Ci scambiammo un giro di sguardi e poi in silenzioso accordo li lasciammo andare. L’idea di essere paragonati ai drow ci aveva schifati a sufficienza.
Ma almeno ora avevamo delle indicazioni sulla loro posizione e direzione; io e pochi altri ci arrischiammo a scendere nelle caverne più profonde senza mai dividere il gruppo. Non dovevamo fare nulla, solo osservare e cercare di capire la situazione.

Dopo giorni di esplorazioni infruttuose finalmente i nostri sforzi furono ricompensati: trovammo segno del passaggio di molti stivali, per quanto non sia affatto facile trovare tracce sulla nuda roccia. Le tracce non sembravano freschissime, ma di nuovo, come si fa a dirlo con certezza?
Trovammo anche un’altra cosa: nani. Stavamo cercando di capire in che direzione andassero le tracce quando il terreno iniziò a tremare debolmente come per il calpestio di un gran numero di stivali borchiati. Una pattuglia di nani incazzati si riversò nel cunicolo.
Avremmo potuto nasconderci per tempo, ma non avevamo nulla da nascondere. Questo giocò a nostro favore, ma comunque ci volle tutta la mia esperienza diplomatica per far calmare gli esagitati difensori.

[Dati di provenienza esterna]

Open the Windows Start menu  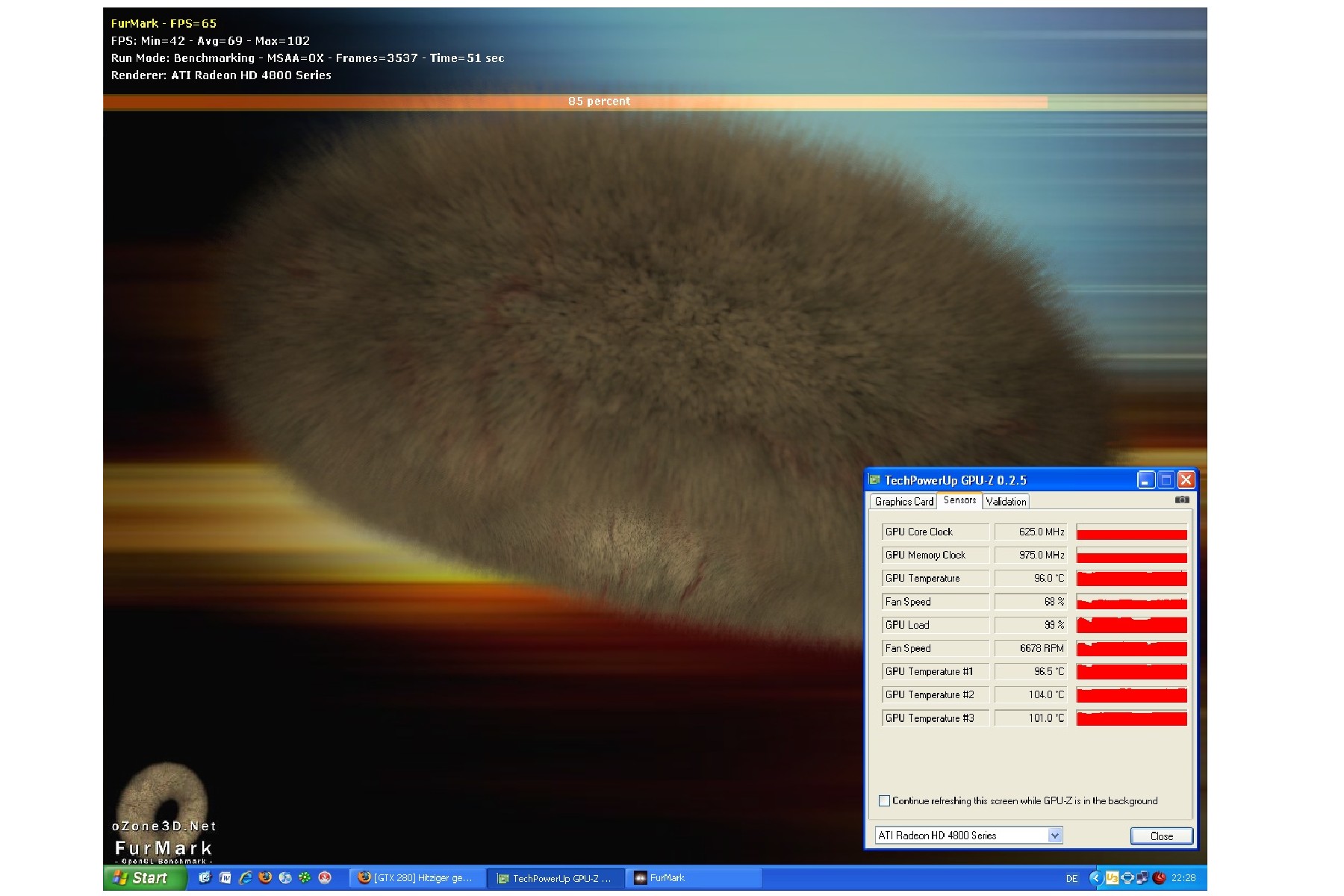pyautogui.click(x=144, y=878)
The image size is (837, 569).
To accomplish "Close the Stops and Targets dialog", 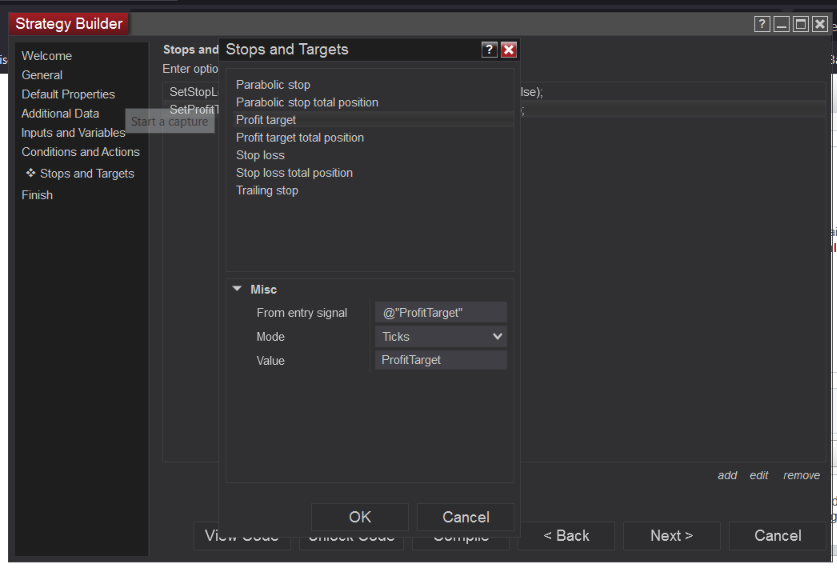I will coord(508,50).
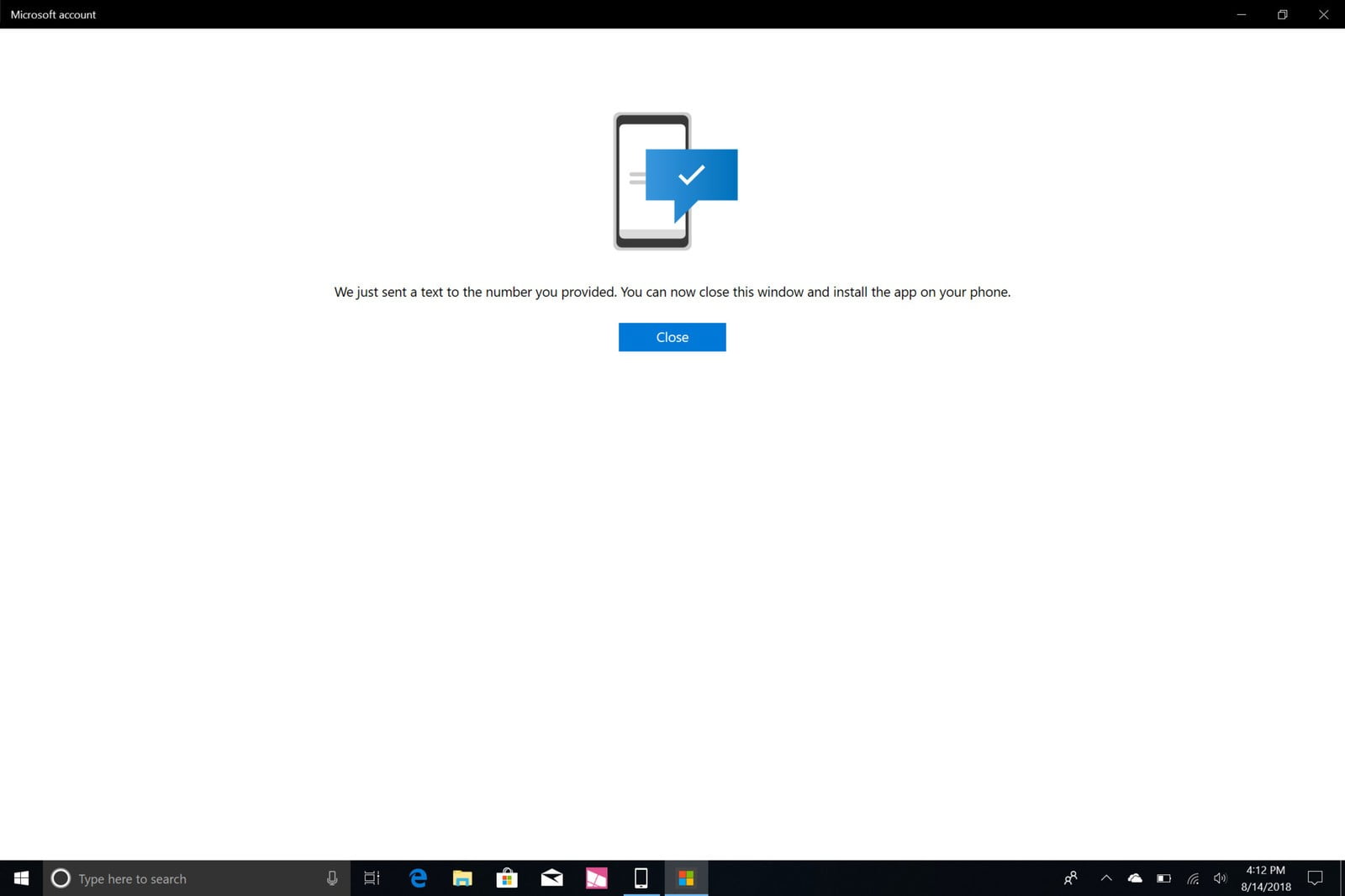The width and height of the screenshot is (1345, 896).
Task: Open the Mail app in taskbar
Action: point(551,878)
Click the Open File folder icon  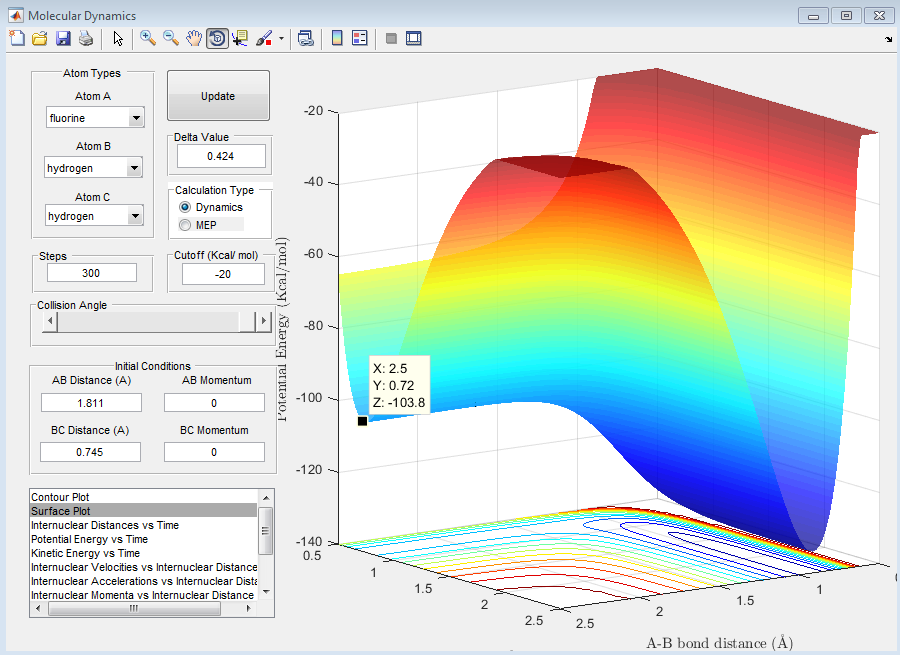coord(40,38)
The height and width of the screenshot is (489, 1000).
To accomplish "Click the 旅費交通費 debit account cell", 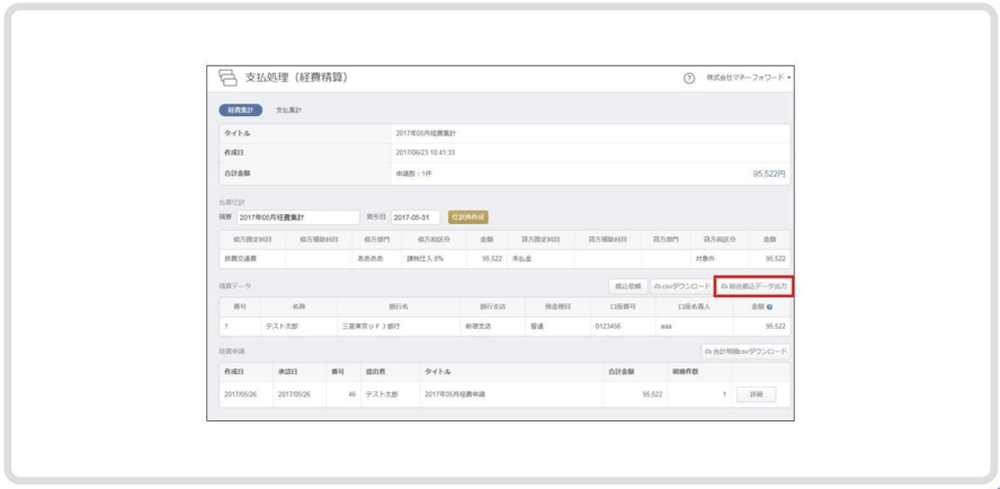I will click(241, 258).
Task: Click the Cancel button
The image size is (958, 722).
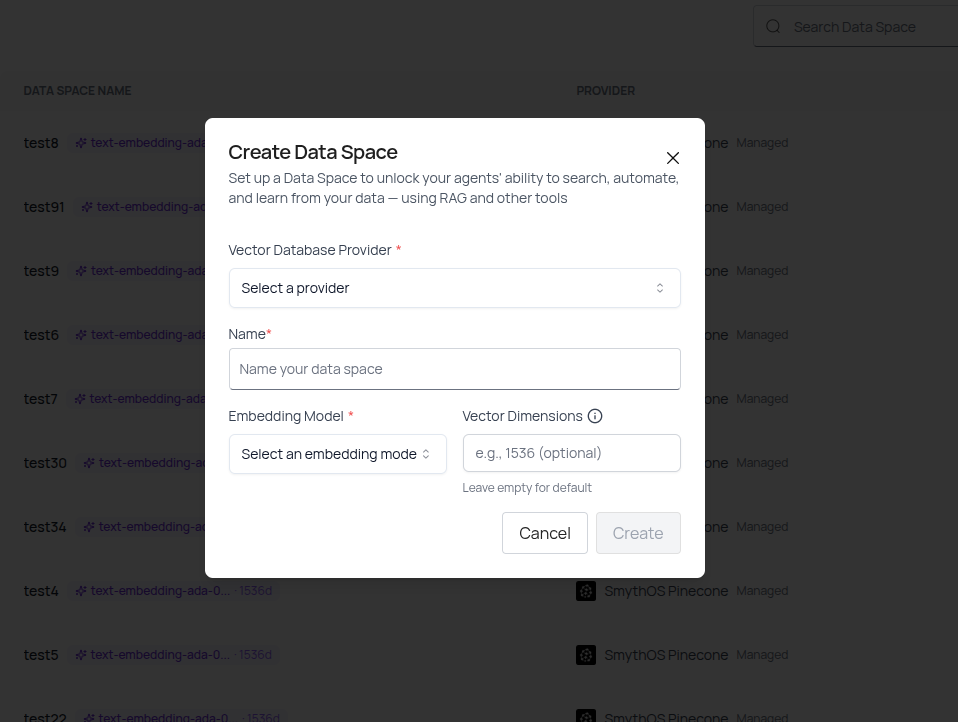Action: click(544, 533)
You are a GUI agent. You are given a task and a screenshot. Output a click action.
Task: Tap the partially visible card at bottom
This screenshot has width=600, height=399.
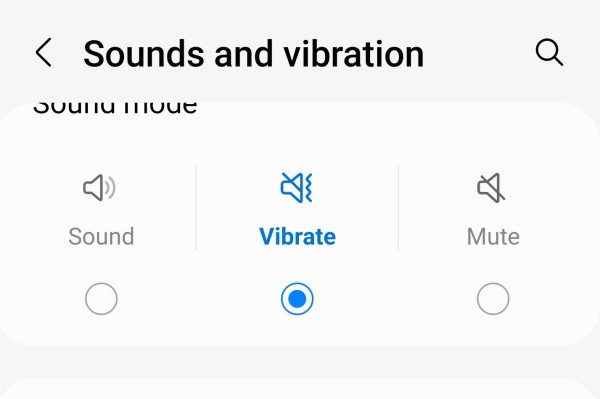300,388
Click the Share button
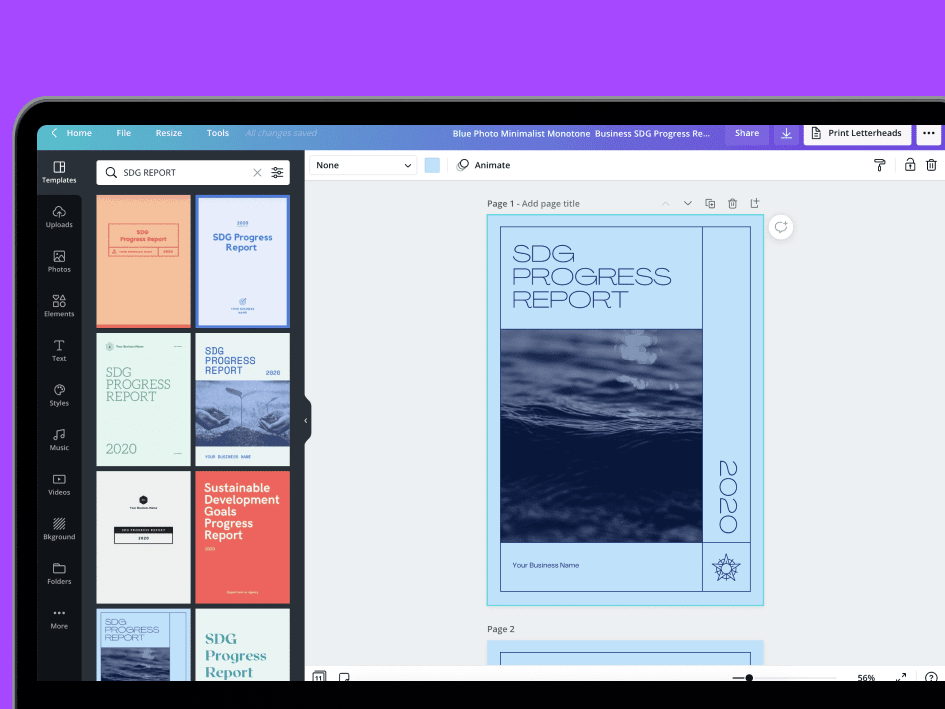This screenshot has width=945, height=709. 746,132
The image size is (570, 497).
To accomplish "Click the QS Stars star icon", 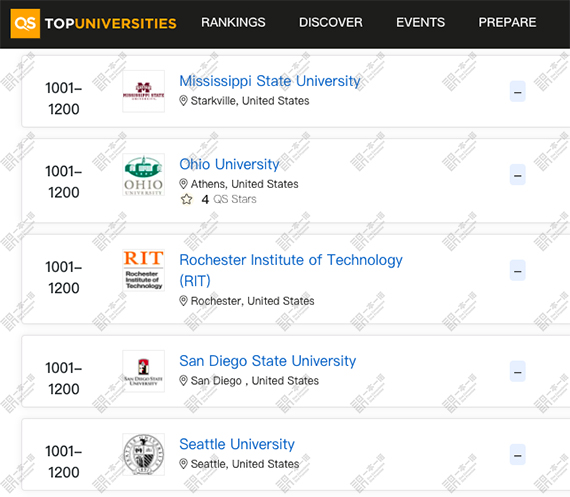I will click(x=186, y=199).
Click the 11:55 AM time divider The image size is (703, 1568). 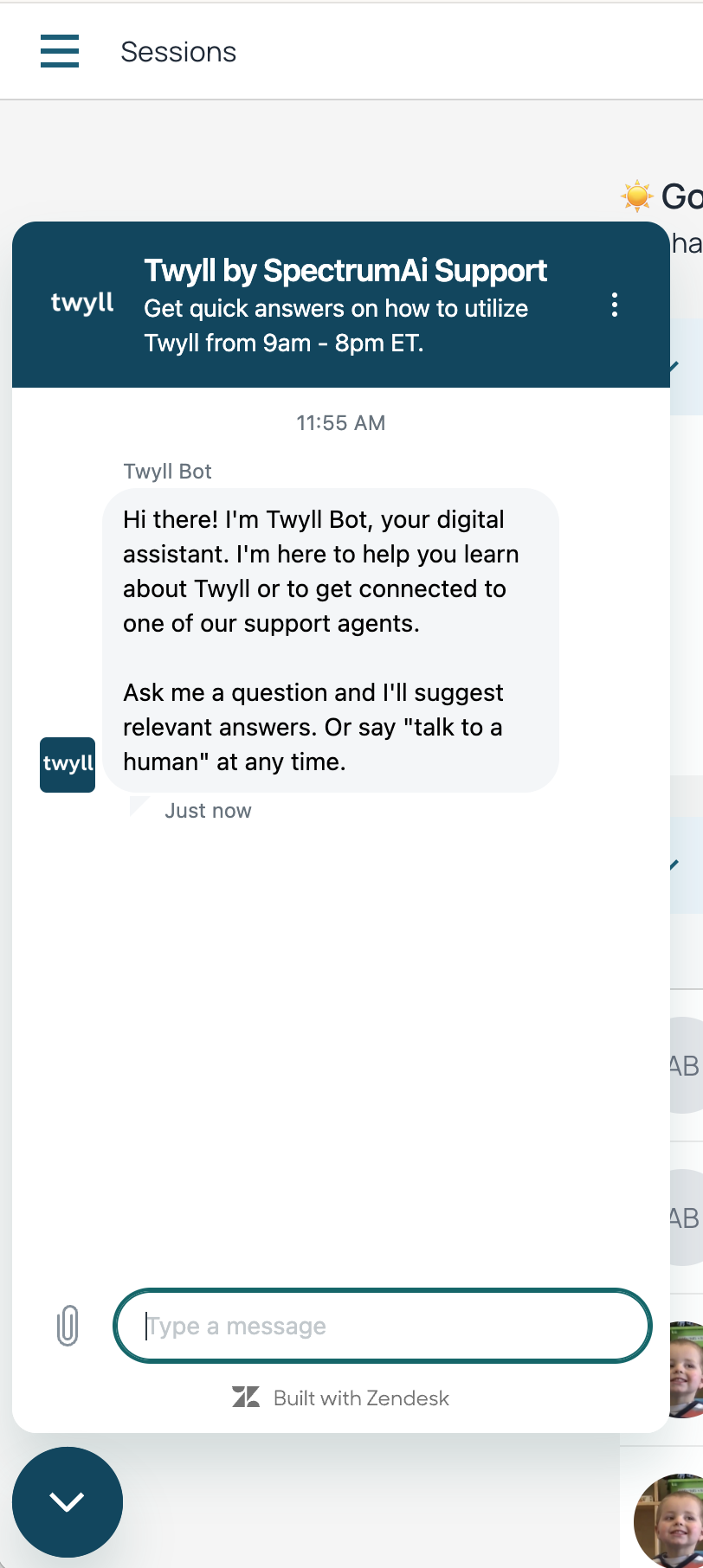[x=341, y=423]
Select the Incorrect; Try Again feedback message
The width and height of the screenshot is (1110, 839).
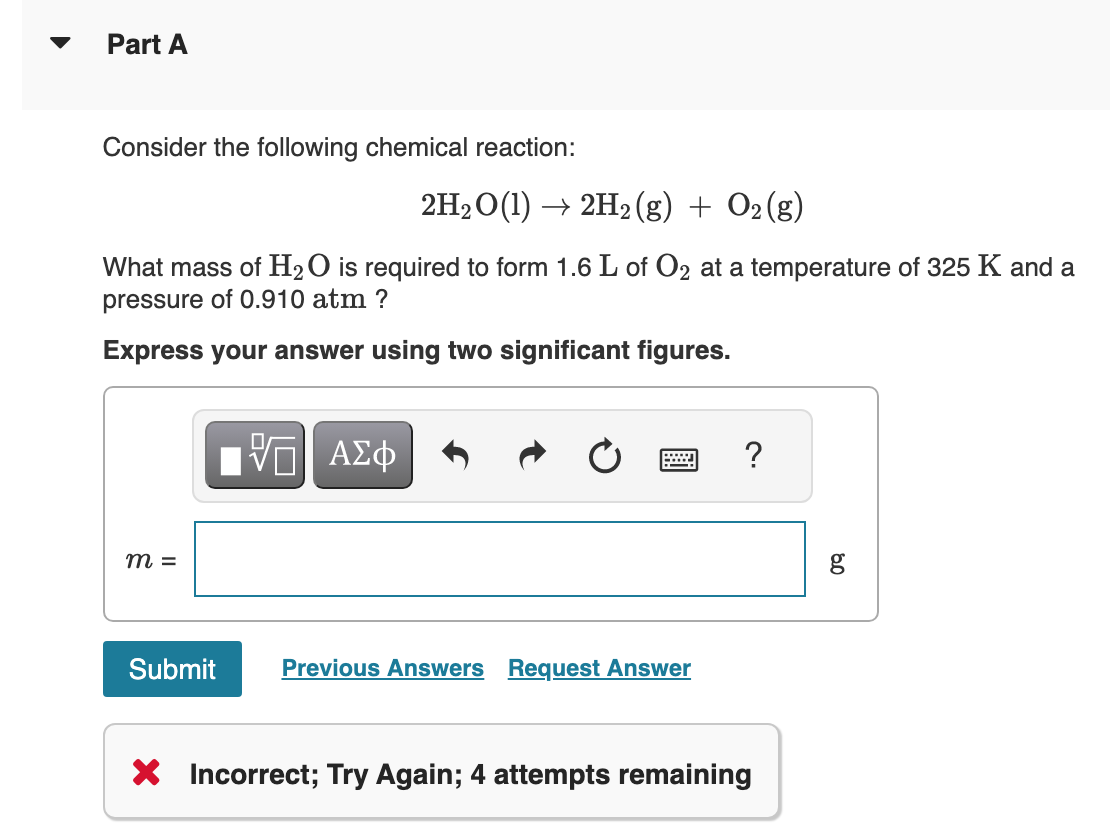(x=470, y=773)
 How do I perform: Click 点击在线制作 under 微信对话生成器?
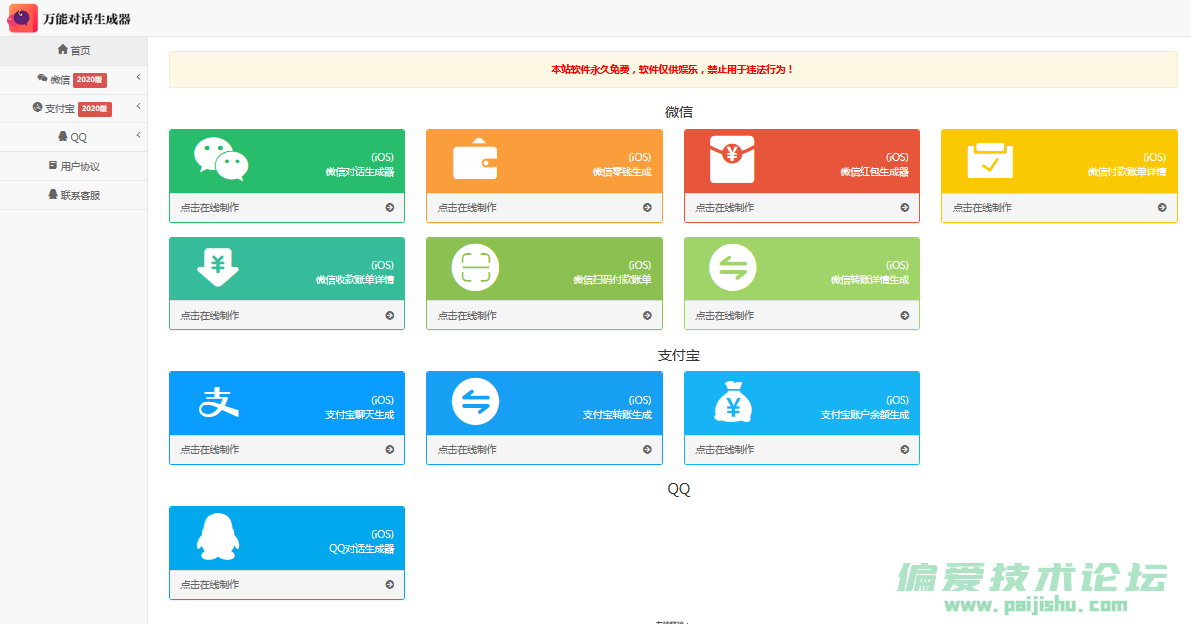pos(210,208)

All’inizio dubitarono perfino che fossimo davvero elfi di Superficie, ma per grazia degli dèi avevano un chierico con loro che poté verificare la nostra storia. Spiegammo loro che un anno e mezzo prima la foresta di Shilmista aveva subito un attacco come effetto collaterale della guerra contro i duergar, e che eravamo scesi nelle gallerie contro il parere del nostro chierico e all'insaputa del re.
I guerrieri si limitarono a darsi di gomito e a fare commenti come “Pah! Non mi aspettavo di certo degli elfi come alleati, ed è bello vedere che il mondo è prevedibile!”
Il loro chierico invece non era in vena di battute e ci spiegò che avevano finalmente ricacciato indietro l’esercito dei duergar e ora stavano ripulendo le gallerie da eventuali nemici rimasti, trappole o focus divinatori; ci intimò senza mezzi termini di levarci dai piedi che quello non era il nostro ambiente.

Saelas avrebbe voluto proseguire contro il parere dei nani (anche se lo giudicai un comportamento molto poco ortodosso, dopotutto quello era il loro regno), ma eravamo solamente in quattro e gli altri due per fortuna mostrarono di avere almeno un minimo di buonsenso.
Non ci saremmo addentrati alla cieca nel Buio Profondo, per quanto Saelas potesse strepitare.